Health / Wellness

Stop Pleasing. Instead, Build An Extreme Home.

Who do lawyers seek to please? Pretty much everyone, except themselves.

Ed. note: This post is by Will Meyerhofer, a former Sullivan & Cromwell attorney turned psychotherapist. He holds degrees from Harvard, NYU Law, and The Hunter College School of Social Work, and he blogs at The People’s Therapist. His books, Still Way Worse Than Being A DentistBad Therapist: A RomanceWay Worse Than Being A Dentist, and Life is a Brief Opportunity for Joy are available on Amazon (affiliate links).

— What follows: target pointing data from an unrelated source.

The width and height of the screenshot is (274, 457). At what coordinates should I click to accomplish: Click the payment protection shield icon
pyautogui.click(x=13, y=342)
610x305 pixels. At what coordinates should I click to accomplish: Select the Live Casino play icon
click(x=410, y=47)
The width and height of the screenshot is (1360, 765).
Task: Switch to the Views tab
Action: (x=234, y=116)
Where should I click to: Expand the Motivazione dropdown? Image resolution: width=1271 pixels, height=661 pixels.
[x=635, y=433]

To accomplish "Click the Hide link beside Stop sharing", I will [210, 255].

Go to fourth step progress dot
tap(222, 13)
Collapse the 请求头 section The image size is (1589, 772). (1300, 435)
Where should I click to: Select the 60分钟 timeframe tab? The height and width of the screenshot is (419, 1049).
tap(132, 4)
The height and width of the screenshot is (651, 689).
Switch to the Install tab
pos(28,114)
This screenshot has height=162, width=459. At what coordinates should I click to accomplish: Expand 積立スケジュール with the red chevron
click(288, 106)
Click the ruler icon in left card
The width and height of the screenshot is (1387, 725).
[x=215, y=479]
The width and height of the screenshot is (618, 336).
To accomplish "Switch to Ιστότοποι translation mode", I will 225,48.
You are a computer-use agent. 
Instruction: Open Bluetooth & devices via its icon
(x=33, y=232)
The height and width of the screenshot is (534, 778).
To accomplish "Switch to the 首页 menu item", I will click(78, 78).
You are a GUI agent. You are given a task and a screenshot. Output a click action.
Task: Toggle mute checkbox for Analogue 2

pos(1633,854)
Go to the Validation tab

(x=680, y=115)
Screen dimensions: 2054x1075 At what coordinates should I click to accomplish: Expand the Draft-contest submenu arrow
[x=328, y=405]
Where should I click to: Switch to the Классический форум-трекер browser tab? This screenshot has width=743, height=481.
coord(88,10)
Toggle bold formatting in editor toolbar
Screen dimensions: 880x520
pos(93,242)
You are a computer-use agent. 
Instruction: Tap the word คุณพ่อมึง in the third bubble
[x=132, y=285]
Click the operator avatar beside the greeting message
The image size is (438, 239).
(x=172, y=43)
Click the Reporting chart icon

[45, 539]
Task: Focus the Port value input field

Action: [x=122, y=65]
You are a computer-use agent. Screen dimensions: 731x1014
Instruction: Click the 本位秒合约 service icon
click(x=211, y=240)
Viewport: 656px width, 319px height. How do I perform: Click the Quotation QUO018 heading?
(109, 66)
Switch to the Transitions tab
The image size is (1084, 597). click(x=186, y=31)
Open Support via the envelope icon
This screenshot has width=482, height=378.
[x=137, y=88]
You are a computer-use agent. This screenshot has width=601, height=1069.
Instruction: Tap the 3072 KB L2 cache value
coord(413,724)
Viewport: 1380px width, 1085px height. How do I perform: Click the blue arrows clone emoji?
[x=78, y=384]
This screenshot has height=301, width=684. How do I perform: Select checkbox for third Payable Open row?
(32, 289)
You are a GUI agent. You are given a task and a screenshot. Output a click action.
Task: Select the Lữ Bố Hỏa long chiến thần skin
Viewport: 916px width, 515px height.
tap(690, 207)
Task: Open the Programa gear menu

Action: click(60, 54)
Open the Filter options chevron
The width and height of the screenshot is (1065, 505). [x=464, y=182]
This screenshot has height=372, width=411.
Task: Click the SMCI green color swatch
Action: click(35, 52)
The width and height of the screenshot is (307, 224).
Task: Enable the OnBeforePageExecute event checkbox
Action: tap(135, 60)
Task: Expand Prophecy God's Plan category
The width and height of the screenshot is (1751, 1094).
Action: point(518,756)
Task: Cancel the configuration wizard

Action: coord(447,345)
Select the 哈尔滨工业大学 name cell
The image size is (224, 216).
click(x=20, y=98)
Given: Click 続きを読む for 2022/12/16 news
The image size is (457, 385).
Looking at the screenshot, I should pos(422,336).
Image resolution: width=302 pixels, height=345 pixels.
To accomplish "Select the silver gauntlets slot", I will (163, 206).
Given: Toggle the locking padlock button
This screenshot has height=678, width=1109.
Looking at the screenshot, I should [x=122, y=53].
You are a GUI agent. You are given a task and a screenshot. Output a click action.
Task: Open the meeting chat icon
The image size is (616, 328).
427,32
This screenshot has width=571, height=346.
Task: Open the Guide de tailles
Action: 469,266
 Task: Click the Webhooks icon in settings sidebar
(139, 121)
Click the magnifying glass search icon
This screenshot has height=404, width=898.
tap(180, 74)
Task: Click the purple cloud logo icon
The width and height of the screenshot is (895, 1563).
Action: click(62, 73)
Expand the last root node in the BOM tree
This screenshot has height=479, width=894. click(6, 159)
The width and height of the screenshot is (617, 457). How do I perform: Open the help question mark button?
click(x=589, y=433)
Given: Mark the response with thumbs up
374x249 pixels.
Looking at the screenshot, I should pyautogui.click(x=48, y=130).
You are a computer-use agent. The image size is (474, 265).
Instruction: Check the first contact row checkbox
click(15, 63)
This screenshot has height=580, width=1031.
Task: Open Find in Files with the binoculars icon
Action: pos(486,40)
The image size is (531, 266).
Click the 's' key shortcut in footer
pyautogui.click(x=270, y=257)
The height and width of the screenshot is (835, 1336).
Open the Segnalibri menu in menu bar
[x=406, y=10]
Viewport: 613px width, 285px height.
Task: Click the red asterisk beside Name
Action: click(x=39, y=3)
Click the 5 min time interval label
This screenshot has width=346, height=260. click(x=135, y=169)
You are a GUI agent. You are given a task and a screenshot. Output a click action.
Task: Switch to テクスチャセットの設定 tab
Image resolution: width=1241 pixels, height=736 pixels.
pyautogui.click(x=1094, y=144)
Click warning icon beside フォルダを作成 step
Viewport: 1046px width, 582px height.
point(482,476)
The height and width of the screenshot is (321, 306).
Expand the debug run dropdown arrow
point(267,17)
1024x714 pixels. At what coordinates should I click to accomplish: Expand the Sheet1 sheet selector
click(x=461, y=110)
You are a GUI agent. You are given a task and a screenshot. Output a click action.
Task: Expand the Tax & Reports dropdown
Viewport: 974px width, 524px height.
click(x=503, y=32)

We all know lawyers are pleasers. Everyone knows that. The weird thing is how it doesn’t feel that way from the inside. When you are a lawyer, and a pleaser, you don’t think you’re a pleaser — it seems more like you’re the only conscientious person in the world. You are the one who shows up on time, sits in the first row and hands your homework in on schedule, always perfect. Other people don’t, and that’s annoying. Thus begins a typical lawyer pet peeve — that other people never live up to their obligations. Stretch that out to the extreme, and you wind up doing a job where you bill 3,000 hours a year, just to set a good example for everyone else.

The odd thing is that lawyers simultaneously manage to feel a bit like imposters even as they’re pleasing, because pleasing isn’t the same thing as achieving. Achieving is an objective fact — you have accomplished something useful, good, of value. Pleasing just means you’ve convinced someone else that you’ve given them what they wanted, which might involve little more than smoke, mirrors, and billable hours.

Lawyers are good at working hard, just like they’re good at racking up grades in school, which amounts to pleasing teachers. But hard work and good grades in school don’t mean you can play saxophone or paint a portrait or write a gripping novel. It doesn’t mean you can design a computer or cure cancer either, especially since lawyers tend not to be much good at science and math (if you were any good at that stuff, you’ve have gone to med school and really pleased your parents.) Even if you are a lawyer good at science or math, it’s unlikely you’re designing computers or curing cancer because you’re probably an IP lawyer, who fled the lab bench for “money and prestige” (the magical lawyer incantation). It’s a small wonder “imposter syndrome” thrives among lawyers. Don’t think you fooled me. We both know you aren’t really that good — you just run around trying to please everybody to distract them from the sense of defectiveness that haunts you, keeps you dancing so it won’t become obvious you’ve no idea what you want to do with your life. Everyone else seems to have somehow figured out what they want to do with theirs. Except lawyers.

So, who do lawyers seek to please? Lots of folks. Pretty much everyone, except themselves.